-- WHAT THE EXERCISE ASKS --
Would you please retype the records that follow, word for word?

┌─ RECORDS SHOWN

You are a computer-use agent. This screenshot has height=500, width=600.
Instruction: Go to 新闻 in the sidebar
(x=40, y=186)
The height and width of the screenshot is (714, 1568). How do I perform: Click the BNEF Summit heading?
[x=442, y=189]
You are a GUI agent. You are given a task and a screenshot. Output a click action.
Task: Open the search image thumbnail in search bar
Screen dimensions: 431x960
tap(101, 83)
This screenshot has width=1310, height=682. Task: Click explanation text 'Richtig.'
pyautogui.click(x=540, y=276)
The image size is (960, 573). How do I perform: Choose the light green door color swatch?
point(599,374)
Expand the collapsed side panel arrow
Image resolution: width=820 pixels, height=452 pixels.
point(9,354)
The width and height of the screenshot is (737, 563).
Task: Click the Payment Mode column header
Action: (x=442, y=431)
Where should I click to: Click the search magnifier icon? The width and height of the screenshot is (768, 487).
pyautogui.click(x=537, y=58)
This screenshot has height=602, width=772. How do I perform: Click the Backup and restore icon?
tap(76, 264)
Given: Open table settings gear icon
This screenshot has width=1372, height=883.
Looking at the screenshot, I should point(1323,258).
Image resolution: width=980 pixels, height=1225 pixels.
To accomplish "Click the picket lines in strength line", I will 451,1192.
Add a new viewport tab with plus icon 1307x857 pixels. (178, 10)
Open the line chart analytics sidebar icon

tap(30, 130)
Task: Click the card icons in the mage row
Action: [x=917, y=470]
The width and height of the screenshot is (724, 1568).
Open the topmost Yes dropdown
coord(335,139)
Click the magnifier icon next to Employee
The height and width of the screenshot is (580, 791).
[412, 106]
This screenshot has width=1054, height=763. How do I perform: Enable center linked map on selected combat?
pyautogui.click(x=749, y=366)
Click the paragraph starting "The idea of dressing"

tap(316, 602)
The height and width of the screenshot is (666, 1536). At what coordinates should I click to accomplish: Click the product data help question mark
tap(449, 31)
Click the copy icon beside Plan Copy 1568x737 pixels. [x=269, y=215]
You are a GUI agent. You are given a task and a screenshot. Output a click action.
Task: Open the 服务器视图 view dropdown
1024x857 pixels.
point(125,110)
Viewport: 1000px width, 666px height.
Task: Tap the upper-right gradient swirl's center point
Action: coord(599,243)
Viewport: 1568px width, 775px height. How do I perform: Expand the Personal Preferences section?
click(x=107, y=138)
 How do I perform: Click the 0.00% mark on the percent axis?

└─

-- WRITTEN ANSWER --
You are a computer-use agent. This screenshot has height=500, width=600.
Instruction: Go to 新闻 in the sidebar
(x=40, y=186)
The height and width of the screenshot is (714, 1568). How do I perform: Click the BNEF Summit heading?
[x=442, y=189]
You are a GUI agent. You are given a task and a screenshot. Output a click action.
Task: Open the search image thumbnail in search bar
Screen dimensions: 431x960
tap(101, 83)
This screenshot has width=1310, height=682. Task: Click explanation text 'Richtig.'
pyautogui.click(x=540, y=276)
The image size is (960, 573). How do I perform: Choose the light green door color swatch?
point(599,374)
Expand the collapsed side panel arrow
Image resolution: width=820 pixels, height=452 pixels.
point(9,354)
The width and height of the screenshot is (737, 563).
Task: Click the Payment Mode column header
Action: (x=442, y=431)
Where should I click to: Click the search magnifier icon? The width and height of the screenshot is (768, 487).
pyautogui.click(x=537, y=58)
This screenshot has height=602, width=772. How do I perform: Click the Backup and restore icon?
tap(76, 264)
Given: Open table settings gear icon
This screenshot has width=1372, height=883.
Looking at the screenshot, I should point(1323,258).
Image resolution: width=980 pixels, height=1225 pixels.
To accomplish "Click the picket lines in strength line", I will 451,1192.
Add a new viewport tab with plus icon 1307x857 pixels. (178, 10)
Open the line chart analytics sidebar icon

tap(30, 130)
Task: Click the card icons in the mage row
Action: [x=917, y=470]
The width and height of the screenshot is (724, 1568).
Open the topmost Yes dropdown
coord(335,139)
Click the magnifier icon next to Employee
The height and width of the screenshot is (580, 791).
[412, 106]
This screenshot has width=1054, height=763. How do I perform: Enable center linked map on selected combat?
pyautogui.click(x=749, y=366)
Click the paragraph starting "The idea of dressing"

tap(316, 602)
The height and width of the screenshot is (666, 1536). At what coordinates should I click to accomplish: Click the product data help question mark
tap(449, 31)
Click the copy icon beside Plan Copy 1568x737 pixels. [x=269, y=215]
You are a GUI agent. You are given a task and a screenshot. Output a click action.
Task: Open the 服务器视图 view dropdown
1024x857 pixels.
point(125,110)
Viewport: 1000px width, 666px height.
Task: Tap the upper-right gradient swirl's center point
Action: coord(599,243)
Viewport: 1568px width, 775px height. How do I perform: Expand the Personal Preferences section?
click(x=107, y=138)
 How do I perform: Click the 0.00% mark on the percent axis?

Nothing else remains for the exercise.